This is the mail archive of the
libc-alpha@sourceware.org
mailing list for the glibc project.
Re: [PING][PATCH] Improve generic strcspn and strpbrk
- From: OndÅej BÃlka <neleai at seznam dot cz>
- To: Carlos O'Donell <carlos at redhat dot com>
- Cc: libc-alpha at sourceware dot org
- Date: Wed, 19 Aug 2015 11:28:28 +0200
- Subject: Re: [PING][PATCH] Improve generic strcspn and strpbrk
- Authentication-results: sourceware.org; auth=none
- References: <20150701153515 dot GA31676 at domone> <20150812202604 dot GA13948 at domone>
ping
On Wed, Aug 12, 2015 at 10:26:04PM +0200, OndÅej BÃlka wrote:
> Ping
> On Wed, Jul 01, 2015 at 05:35:15PM +0200, OndÅej BÃlka wrote:
> > Hi,
> >
> > As I promised previously to improve sse2 strspn I found that I could
> > convince gcc to generate reasonable code. Its really needed to use goto,
> > otherwise gcc totally messes up a loop which will be 10% slower than
> > current. Generated assembly is relatively ok, gcc only increments two
> > registers by 4 instead one which doesn't affect performance much.
> >
> > So here is a generic strcspn/strpbrk implementation and I will send
> > patch to replace x64 code later.
> >
> >
> > Carlos as usual this is code where you need to make hard decision based
> > on actual profile. This implementation on gcc workload shows 30%
> > improvement. That is by exploiting property of workload that match in 4
> > bytes is likely. If it isn't a performance will suffer as these checks
> > increase cost of subsequent characters.
> >
> > This is again case where its unavoidable that some patterns will become
> > five times slower. If accept has 128 characters and match is in second
> > character then we spend ages with byte-by-byte checks of accept. But if
> > match is in first character then strchr will find that quickly. Problem
> > is that 99.8% of call have accept less than 8 bytes. So adding just a
> > check if size exceeds 8 will harm performance. See following two graphs.
> >
> > http://kam.mff.cuni.cz/~ondra/benchmark_string/core2/strpbrk_profile/results_gcc/result.html
> > http://kam.mff.cuni.cz/~ondra/benchmark_string/core2/strpbrk_profile/results_rand/result.html
> >
> > I cannot avoid that without my generic string framework where I would
> > first to vectorized check of first 8 bytes and its dubious if that would
> > help 32bit architectures. For x64 I correct solution is use sse2 prolog,
> > hard part is tuning as these break even depending on size. For use in
> > sse2 I need to add LATE_CHECK as it when called from sse42 routine
> > accept size is greater than 16 so early heuristic doesn't make much
> > sense.
> >
> > Main gain versus current sse2 assembly is that I align s to 4 bytes so I
> > could read 4 bytes at start of loop before check. That helps mainly
> > older cpu to execute loads earlier, it improves performance by 50% on
> > core2 large inputs, but newer are better at speculative loads so
> > difference gets smaller until haswell that doesn't show a difference.
> >
> > Tested on x64 by including them in test-strcspn/strpbrk
> >
> > OK to commit?
> >
> > * string/strcspn.c(STRCSPN): Check membership by array lookup.

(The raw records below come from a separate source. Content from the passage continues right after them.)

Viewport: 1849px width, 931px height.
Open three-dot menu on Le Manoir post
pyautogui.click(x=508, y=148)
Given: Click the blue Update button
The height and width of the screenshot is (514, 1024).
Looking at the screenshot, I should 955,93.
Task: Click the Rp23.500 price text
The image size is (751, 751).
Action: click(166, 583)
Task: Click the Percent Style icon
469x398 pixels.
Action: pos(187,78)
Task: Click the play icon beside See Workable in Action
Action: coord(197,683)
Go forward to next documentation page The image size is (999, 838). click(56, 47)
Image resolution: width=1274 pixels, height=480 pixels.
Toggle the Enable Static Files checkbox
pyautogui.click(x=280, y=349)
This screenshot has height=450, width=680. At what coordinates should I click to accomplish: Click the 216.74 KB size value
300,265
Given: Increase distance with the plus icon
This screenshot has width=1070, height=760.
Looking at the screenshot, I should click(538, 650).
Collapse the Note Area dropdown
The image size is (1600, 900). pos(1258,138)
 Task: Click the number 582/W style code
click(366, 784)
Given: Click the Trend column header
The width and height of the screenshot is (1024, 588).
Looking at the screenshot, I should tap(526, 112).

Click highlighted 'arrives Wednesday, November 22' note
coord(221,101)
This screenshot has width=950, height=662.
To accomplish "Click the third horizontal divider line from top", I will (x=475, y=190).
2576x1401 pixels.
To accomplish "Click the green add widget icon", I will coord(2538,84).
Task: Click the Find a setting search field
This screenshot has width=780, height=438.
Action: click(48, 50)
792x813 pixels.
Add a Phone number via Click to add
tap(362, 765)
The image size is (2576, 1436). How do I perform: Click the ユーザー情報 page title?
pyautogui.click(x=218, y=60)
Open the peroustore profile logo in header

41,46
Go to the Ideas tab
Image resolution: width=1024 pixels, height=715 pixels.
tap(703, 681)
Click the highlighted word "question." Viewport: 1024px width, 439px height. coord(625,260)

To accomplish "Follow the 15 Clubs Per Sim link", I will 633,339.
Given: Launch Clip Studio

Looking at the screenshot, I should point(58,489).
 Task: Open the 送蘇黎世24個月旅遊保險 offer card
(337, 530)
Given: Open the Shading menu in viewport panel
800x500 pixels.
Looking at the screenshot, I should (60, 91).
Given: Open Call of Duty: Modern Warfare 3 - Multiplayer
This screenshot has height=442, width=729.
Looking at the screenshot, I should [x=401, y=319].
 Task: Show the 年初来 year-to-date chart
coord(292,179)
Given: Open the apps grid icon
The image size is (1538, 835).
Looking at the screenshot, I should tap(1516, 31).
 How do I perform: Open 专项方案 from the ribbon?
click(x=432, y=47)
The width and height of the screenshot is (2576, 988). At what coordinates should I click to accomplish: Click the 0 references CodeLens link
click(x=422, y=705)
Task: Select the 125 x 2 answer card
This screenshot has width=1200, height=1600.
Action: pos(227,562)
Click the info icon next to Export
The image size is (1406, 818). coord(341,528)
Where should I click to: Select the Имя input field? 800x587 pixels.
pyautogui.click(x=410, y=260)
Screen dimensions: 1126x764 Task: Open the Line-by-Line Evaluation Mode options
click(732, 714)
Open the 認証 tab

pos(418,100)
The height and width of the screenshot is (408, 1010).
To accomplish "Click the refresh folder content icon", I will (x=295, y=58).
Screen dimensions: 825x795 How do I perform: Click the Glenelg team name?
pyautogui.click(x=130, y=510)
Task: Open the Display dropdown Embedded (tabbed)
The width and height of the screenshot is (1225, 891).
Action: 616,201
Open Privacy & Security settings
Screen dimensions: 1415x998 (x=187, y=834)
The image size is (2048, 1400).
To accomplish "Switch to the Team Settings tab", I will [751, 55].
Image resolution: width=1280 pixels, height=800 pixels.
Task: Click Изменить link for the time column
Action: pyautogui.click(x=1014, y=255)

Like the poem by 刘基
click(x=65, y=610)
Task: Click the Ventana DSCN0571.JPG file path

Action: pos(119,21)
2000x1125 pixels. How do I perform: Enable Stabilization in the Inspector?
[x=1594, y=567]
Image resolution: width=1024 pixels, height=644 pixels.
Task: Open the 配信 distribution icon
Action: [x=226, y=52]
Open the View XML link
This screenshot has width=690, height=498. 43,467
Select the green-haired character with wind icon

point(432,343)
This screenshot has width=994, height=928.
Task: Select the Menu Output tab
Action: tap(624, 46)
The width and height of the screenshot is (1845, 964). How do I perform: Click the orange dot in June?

> > * string/strcspn.c: Include string/strpbrk.c
> > * string/test-strcspn.c (simple_strcspn): Use string version.
> > * string/test-strpbrk.c (simple_strpbrk): Use string version.
> >
> > ---
> > string/strcspn.c | 43 +-----------------
> > string/strpbrk.c | 120 +++++++++++++++++++++++++++++++++++++++++++++-----
> > string/test-strcspn.c | 15 ++-----
> > string/test-strpbrk.c | 14 +-----
> > 4 files changed, 116 insertions(+), 76 deletions(-)
> >
> > diff --git a/string/strcspn.c b/string/strcspn.c
> > index 2694d2a..2a82dd2 100644
> > --- a/string/strcspn.c
> > +++ b/string/strcspn.c
> > @@ -1,41 +1,2 @@
> > -/* Copyright (C) 1991-2015 Free Software Foundation, Inc.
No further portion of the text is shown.